Imagine being able to build and use a robotic device without the need for expensive, specialist kit or skills. That is the vision that researchers from the University of Bristol have turned into reality, creating a lightweight, affordable and simple solution for everyday users.
While multiple robotic arm devices already exist, most are heavy, expensive and outside the reach of individuals who lack the expertise to use them.
Mantis, designed by experts in human-computer interaction from Bristol’s world-renowned team of engineers, is the first system of its kind that enables light, affordable and accessible haptic force feedback.

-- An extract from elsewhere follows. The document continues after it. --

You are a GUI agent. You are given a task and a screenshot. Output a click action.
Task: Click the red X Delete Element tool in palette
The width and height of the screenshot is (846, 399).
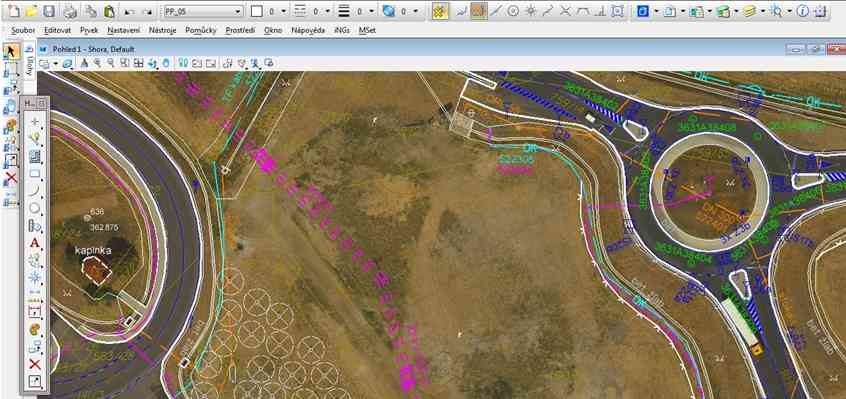click(35, 364)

Human beings have five senses, but electronic devices communicate with us using predominantly just two: sight and hearing. Haptic feedback (often shortened to just haptics) changes this by simulating the sense of touch. Not only can you touch a computer or other device, but the computer can touch you back. A force feedback is a particular kind that can provide force.
Theoretically, the Mantis could be built and used by anyone upwards from a secondary school student. Not only that, researcher say the Mantis can be built for 20 times less the expense of the market equivalent because it uses components, including brushless motors, that cost significantly less than high-fidelity equivalents that are often confined to research labs.
“Humans already have a great sense of touch. Mantis expands on this innate ability by enabling people to touch and feel 3D objects, adding more depth to the VR experience,” says lead researcher Dr Anne Roudaut, from Bristol’s Department of Computer Science.
“Imagine a user playing a game in Virtual Reality with Mantis attached to their fingers. They could then touch and feel virtual objects, thus immersing themselves both visually and physically in an alternative dimension.”
Dr Roudaut and her PhD student Gareth Barnaby, are in New Orleans (19-23 October) presenting the Mantis at the User Interface Software and Technology (UIST) conference, the premier forum for innovations in human-computer interfaces that brings together people from graphical and web user interfaces, tangible and ubiquitous computing, and virtual and augmented reality.
Project Mantis is also supported by a new a spin-out venture, Senmag Robotics, which researchers hope will enable them to progress their design to market, starting with the production and testing of the first kits ready for release by the end of the year.
“We will be giving out the plans to allow anyone to build a Mantis,” adds Gareth Barnaby. “Because we are keen to make force feedback devices more widespread and not confined to research labs, we are also looking to produce some easy to build kits as well as pre-built versions that we will make available on the website.”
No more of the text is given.